We also investigated the possible mechanism by which ANGPTL2 knockdown inhibited glioma cell proliferation and invasion. The ERK/MAPK signaling pathway is an important signal transduction pathway and is activated by serum, cytokines, growth factors, and osmotic stresses30. In addition, it is capable of phosphorylating and regulating various substrates such as kinases, cytoskeletal proteins, and transcription factors, which lead to changes in gene expression and cellular functions31. More importantly, aberrant activation of the ERK/MAPK signaling pathway is often found in cancers including glioma20–22. Furthermore, ANGPTL2 has been reported to promote metastasis during breast cancer development via regulating the ERK/MAPK pathway32. In this study, we found that ANGPTL2 knockdown significantly reduced the protein levels of p-ERK1/2 in glioma cells, indicating an inhibitory effect of ANGPTL2 knockdown on the activity of the ERK/MAPK signaling pathway. We also used U0126 (a specific inhibitor of ERK/MAPK) to treat siANGPTL2-transfected LN18 cells. The results showed that siANGPTL2-inhibited glioma cell proliferation and invasion were potentiated after treatment with U0126. According to these results, we may infer that other signaling pathways are also involved. Therefore, more studies should be performed for further investigation.

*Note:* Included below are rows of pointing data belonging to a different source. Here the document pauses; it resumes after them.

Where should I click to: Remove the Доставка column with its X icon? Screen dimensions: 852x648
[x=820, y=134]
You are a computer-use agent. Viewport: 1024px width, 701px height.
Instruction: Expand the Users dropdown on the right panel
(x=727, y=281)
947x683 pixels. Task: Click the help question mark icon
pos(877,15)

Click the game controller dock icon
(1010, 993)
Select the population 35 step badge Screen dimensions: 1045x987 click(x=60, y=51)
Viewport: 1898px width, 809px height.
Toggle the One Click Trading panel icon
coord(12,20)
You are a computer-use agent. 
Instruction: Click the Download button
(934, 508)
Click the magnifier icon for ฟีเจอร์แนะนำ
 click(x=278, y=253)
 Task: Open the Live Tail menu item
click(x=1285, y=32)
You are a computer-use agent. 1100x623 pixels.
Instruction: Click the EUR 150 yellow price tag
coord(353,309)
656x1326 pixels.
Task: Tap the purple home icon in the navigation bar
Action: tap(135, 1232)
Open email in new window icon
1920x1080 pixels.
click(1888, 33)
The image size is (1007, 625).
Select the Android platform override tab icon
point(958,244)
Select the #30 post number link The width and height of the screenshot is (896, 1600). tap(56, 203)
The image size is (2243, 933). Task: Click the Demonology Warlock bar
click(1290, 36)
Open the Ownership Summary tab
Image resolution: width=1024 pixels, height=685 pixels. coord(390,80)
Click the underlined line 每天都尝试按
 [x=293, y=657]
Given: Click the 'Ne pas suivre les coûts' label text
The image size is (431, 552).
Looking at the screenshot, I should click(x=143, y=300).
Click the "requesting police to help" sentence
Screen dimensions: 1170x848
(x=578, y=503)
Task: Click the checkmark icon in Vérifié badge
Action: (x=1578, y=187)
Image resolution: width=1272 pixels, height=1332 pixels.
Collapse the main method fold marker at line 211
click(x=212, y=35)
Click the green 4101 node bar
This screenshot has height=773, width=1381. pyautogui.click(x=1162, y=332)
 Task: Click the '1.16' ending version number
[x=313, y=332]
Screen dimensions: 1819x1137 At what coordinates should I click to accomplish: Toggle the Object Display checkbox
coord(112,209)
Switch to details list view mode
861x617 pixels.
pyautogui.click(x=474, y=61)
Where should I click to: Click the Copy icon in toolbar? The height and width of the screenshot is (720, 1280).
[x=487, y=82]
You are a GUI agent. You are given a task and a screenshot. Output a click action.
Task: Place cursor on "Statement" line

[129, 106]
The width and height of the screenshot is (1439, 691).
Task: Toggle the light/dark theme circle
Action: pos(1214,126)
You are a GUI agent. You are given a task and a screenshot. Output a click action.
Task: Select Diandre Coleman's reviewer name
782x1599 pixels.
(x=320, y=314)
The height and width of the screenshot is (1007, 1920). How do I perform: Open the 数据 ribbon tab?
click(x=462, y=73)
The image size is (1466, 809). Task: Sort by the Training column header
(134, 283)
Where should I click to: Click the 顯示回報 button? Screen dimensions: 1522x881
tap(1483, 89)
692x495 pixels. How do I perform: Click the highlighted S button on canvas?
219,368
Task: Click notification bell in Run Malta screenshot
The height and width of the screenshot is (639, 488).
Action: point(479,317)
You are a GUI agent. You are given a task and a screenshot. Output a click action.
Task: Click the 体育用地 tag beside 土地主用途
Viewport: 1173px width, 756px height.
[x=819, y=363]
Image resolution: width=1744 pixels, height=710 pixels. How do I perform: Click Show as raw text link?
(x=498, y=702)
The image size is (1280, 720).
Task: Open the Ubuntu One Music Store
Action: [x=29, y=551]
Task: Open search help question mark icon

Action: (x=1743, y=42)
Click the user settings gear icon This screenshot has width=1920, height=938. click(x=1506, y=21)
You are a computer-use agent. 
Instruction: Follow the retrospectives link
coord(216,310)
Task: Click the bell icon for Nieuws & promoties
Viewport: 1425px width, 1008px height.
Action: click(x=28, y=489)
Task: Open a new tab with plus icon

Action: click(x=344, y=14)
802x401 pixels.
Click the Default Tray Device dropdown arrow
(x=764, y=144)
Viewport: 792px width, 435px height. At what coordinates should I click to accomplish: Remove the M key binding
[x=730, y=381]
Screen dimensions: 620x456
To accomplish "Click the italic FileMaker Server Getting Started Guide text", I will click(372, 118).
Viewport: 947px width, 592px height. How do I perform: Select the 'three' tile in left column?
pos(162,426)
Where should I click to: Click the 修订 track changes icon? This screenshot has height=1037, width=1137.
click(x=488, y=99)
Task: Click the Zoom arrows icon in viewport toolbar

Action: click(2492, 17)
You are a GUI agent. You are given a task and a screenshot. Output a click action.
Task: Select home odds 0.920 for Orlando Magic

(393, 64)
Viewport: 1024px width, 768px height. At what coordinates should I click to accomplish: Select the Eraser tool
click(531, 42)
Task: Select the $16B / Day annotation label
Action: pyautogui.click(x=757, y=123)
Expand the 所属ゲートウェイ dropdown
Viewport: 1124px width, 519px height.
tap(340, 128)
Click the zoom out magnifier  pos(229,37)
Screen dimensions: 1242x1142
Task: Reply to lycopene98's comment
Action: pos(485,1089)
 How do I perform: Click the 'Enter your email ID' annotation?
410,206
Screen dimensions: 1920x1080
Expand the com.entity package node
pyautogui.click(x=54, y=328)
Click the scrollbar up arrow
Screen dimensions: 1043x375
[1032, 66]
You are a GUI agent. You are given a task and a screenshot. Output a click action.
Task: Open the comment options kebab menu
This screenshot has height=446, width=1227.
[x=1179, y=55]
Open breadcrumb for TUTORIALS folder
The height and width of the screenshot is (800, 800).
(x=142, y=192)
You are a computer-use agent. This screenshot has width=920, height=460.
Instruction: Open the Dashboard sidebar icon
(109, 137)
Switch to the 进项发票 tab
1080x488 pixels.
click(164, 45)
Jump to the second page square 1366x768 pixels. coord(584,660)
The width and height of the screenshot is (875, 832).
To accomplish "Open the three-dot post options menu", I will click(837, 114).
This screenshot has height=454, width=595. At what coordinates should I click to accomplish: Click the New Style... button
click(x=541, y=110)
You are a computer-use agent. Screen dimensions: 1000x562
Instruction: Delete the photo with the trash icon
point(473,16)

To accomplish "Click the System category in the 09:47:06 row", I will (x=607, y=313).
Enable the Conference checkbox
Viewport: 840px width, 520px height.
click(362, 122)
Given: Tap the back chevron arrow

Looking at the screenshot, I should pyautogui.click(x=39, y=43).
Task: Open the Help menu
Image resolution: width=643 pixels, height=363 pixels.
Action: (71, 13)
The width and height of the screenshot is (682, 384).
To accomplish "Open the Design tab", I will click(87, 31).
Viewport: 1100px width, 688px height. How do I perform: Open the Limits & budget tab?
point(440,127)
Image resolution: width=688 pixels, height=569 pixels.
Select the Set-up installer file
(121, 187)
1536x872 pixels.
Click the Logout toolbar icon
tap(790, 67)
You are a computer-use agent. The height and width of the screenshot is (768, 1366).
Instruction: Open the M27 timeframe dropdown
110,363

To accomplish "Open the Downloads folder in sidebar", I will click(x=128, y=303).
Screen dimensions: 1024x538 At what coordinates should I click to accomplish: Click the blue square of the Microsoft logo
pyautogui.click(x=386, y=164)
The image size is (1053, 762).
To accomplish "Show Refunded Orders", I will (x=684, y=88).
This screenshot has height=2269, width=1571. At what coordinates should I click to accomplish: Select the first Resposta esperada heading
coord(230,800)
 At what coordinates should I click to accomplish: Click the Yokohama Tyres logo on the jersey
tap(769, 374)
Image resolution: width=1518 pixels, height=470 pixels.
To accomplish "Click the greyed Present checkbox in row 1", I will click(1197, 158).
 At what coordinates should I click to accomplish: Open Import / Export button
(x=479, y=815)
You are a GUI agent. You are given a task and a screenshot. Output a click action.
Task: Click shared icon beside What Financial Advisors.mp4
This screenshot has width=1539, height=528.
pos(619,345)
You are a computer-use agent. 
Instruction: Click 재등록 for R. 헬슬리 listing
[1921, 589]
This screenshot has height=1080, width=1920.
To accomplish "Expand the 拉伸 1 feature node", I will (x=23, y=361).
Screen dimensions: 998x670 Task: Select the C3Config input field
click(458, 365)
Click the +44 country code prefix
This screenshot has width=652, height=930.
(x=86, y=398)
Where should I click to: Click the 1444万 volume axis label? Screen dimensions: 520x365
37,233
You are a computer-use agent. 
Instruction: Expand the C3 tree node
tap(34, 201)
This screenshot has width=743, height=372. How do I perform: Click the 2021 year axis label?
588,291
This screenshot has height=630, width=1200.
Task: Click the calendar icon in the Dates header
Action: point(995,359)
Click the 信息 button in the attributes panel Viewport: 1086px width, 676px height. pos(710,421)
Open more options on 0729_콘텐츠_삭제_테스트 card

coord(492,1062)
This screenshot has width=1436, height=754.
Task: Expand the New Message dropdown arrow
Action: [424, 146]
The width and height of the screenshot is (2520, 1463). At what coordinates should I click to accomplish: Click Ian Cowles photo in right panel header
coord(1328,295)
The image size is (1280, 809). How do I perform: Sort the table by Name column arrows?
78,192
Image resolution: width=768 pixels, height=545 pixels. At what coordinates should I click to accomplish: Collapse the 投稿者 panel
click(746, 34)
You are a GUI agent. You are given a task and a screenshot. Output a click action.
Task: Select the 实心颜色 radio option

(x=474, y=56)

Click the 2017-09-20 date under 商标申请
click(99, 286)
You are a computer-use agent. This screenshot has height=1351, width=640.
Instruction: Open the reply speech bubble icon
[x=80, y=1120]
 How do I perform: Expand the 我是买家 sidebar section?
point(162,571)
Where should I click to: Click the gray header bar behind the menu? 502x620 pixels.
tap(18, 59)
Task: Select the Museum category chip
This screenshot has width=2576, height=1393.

In summary, we found that ANGPTL2 was elevated in glioma tissues and cells. Knockdown of ANGPTL2 reduced the proliferative and invasive abilities of glioma cells. Moreover, the tumorigenesis assay showed that ANGPTL2 knockdown inhibited glioma tumor growth in vivo. We also found that ANGPTL2 knockdown decreased the protein levels of p-ERK1/2 in glioma cells and thus blocked the activity of the ERK/MAPK signaling pathway. Taken together, our study provided the first evidence that ANGPTL2 plays an oncogenic role in glioma development and might be considered to be a new therapeutic target for glioma treatment.